Selected text:
Sustainable Positive Change
A step-by-step Guide to Process Improvement and Change Resistance Mitigation
An engagement strategy to address objections to the change is necessary. To construct the strategy, objections must be identified. An interview accomplishes this. Using the strategy, we can remove real or perceived hurdles and roadblocks and identify the state of change readiness. As you construct your interview process, keep in mind that objections can relate to real or non-existent perceived problems and challenges. Regardless of real or not, they are real to your colleague. Those perceptions and/or problems may exist due to personal or organizational impact. Drill down during your discussion to comprehend why. These are distinguishing attributes which must be identified. Your understanding of the true objections will become integral to reduce change resistance.
Pitch: Your pitch must contain a problem statement, a proposed change(s) and a definition of success. This provides the interviewee with enough information to express readiness or objection. Make sure that you take the time to really introduce problem. If timeframe is a factor in your improvement process, describe how soon you think change should take place. Sometimes, the individual you’re engaging with will disagree about the reasons for the problem,
Discover: Pitch your idea, ASK for their thoughts, then LISTEN. The goal of this stage is to identify objections. Why might team members be resistant to change? Make no assumptions.
Even if you think you know something as fact, explore the situation with the individual. It’s possible they have not considered their true reasons for resistance. Your conversation with them may be just as informative and useful to them as it is for you. And in such a case, you may win them as an advocate!
Clarify: Your teammates will effectively give you a roadmap of what needs to be accomplished for change success. There is a well-established method of discovery. Your questions should be open-ended, not intentionally resulting with a yes or no. Rather, it should an open dialogue, resulting with discovery. Below is a hypothetical conversation to better illustrate how this might work.

Data:

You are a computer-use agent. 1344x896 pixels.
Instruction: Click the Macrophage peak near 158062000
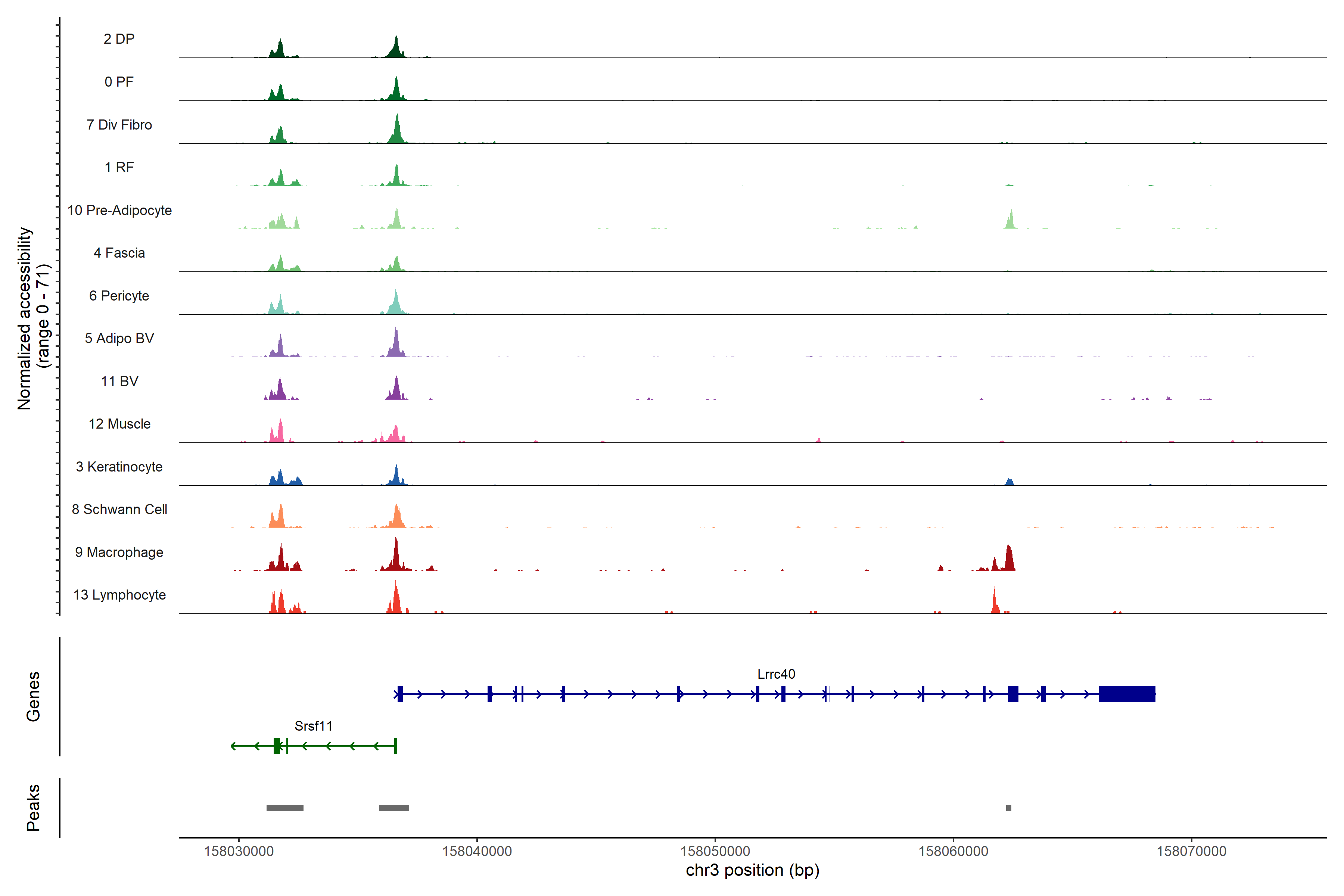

Exercise aim: From the process improvement guide above, return word for word the part that opens with the words containing "Clarify: Your teammates" and closes with "this might work.".

Full output:
Clarify: Your teammates will effectively give you a roadmap of what needs to be accomplished for change success. There is a well-established method of discovery. Your questions should be open-ended, not intentionally resulting with a yes or no. Rather, it should an open dialogue, resulting with discovery. Below is a hypothetical conversation to better illustrate how this might work.